_Source material_:
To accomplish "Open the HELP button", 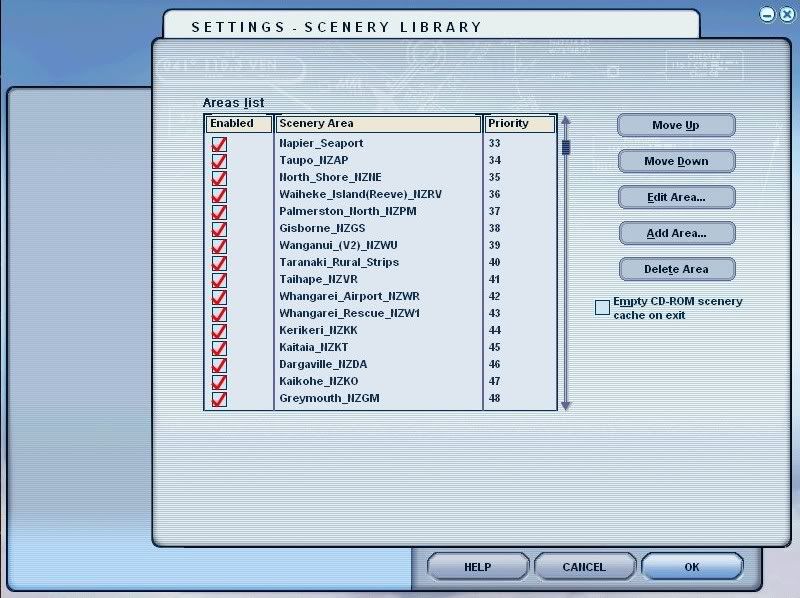I will point(477,567).
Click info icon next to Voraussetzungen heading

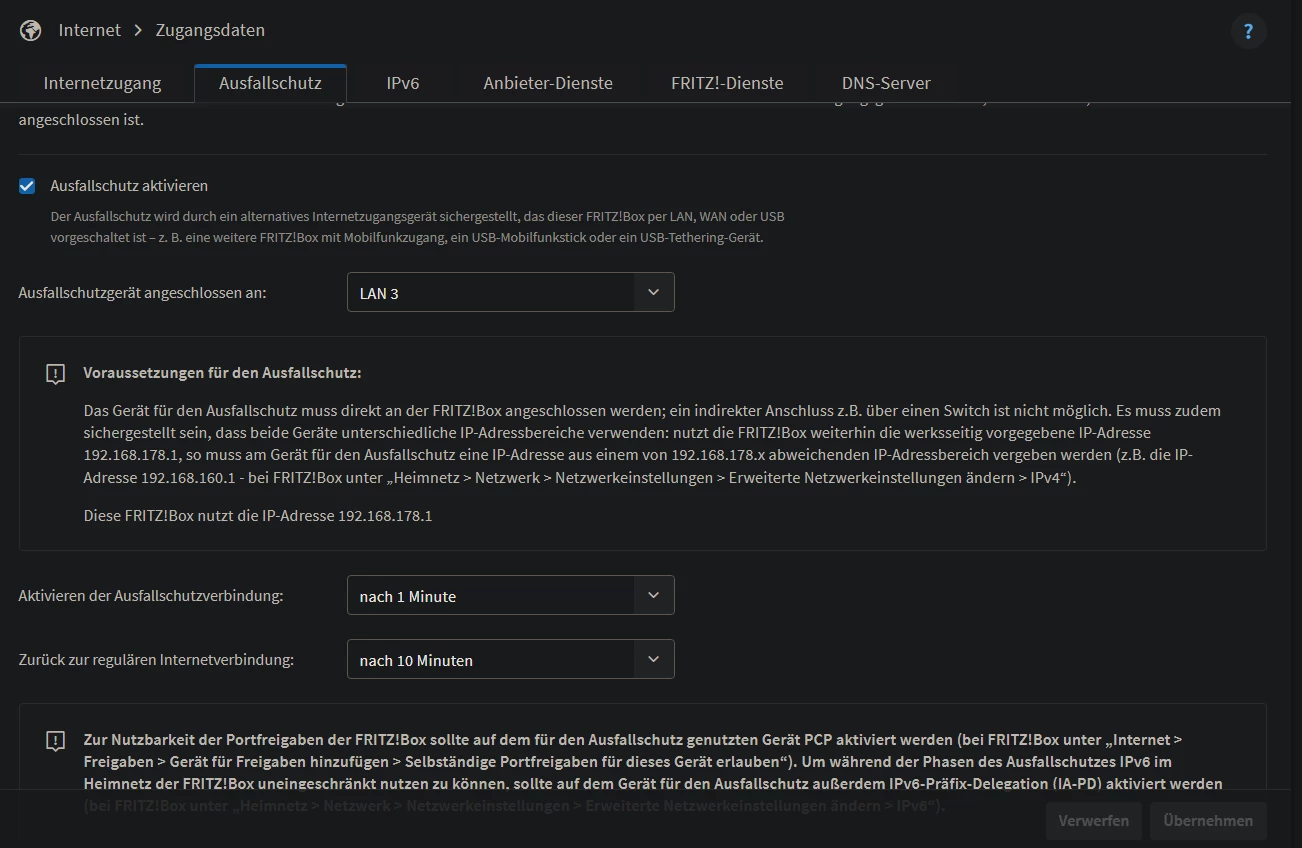click(x=56, y=374)
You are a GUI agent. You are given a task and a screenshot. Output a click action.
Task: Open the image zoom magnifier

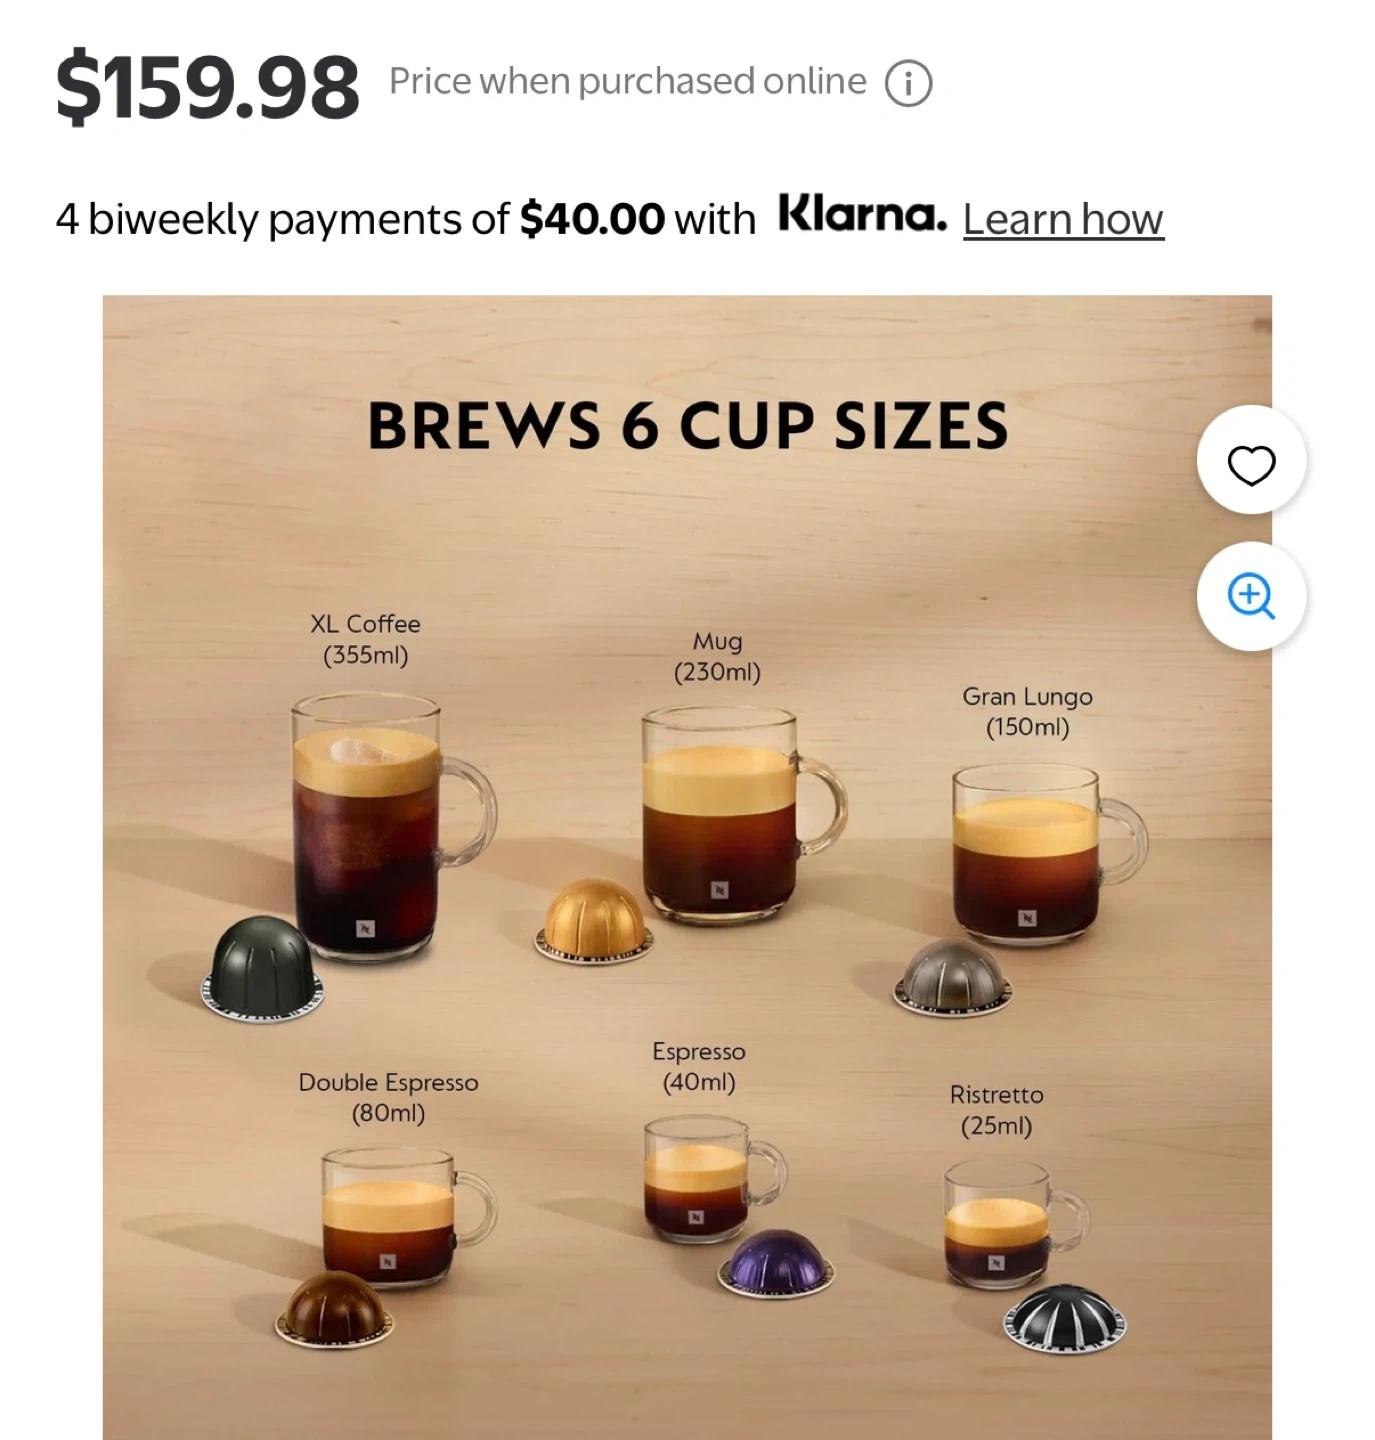pos(1251,596)
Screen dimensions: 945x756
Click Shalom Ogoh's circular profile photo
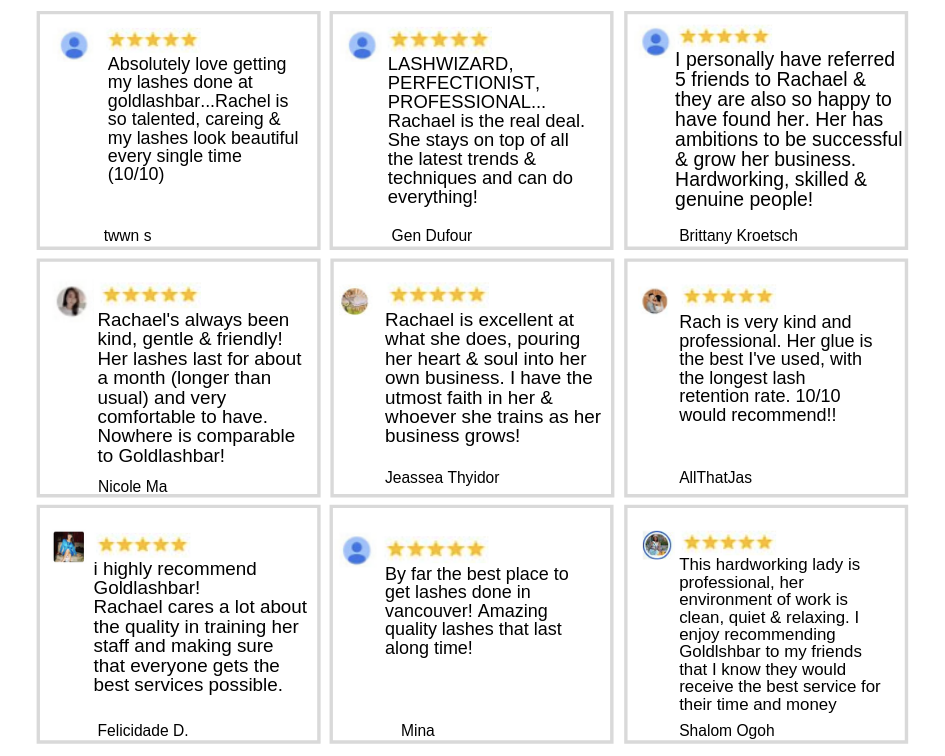[656, 545]
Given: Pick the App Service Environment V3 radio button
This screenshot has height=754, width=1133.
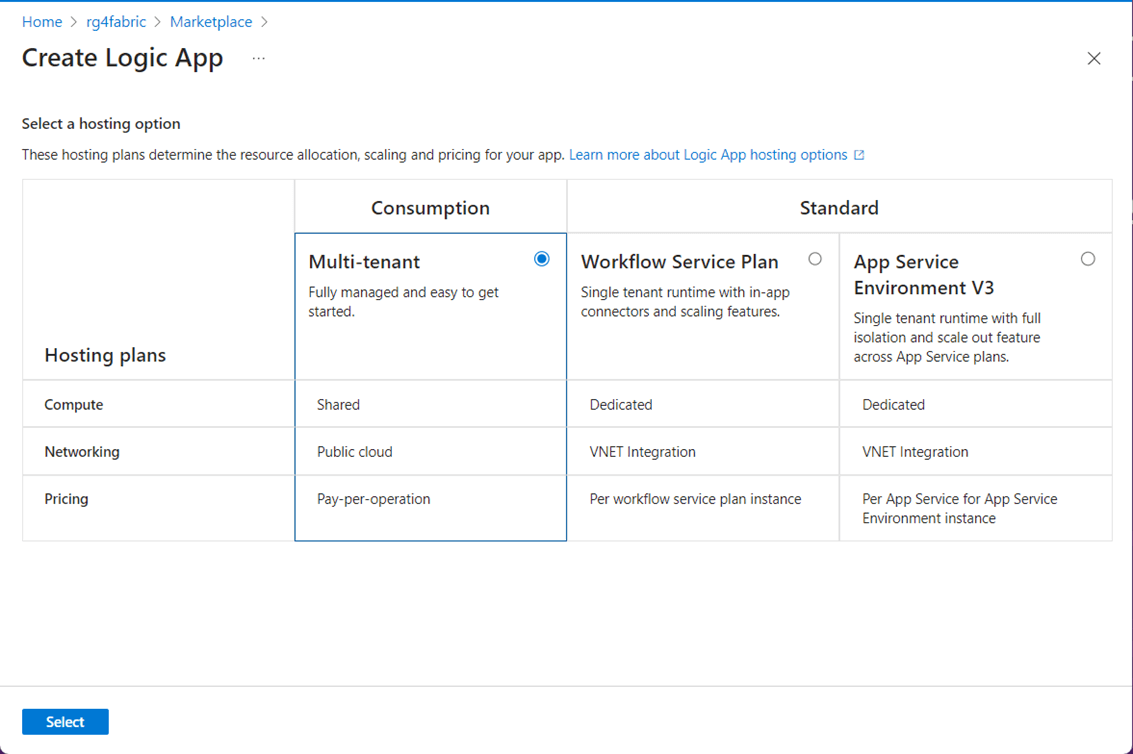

_What is required_:
Reproduce only the lines between the line with "Click Shalom Ogoh's circular profile photo" and the final line of the records, both included, so that the copy matches them exactly and contains no pictures.

_Solution to this exercise_:
Click Shalom Ogoh's circular profile photo
[656, 545]
Given: Pick the App Service Environment V3 radio button
This screenshot has height=754, width=1133.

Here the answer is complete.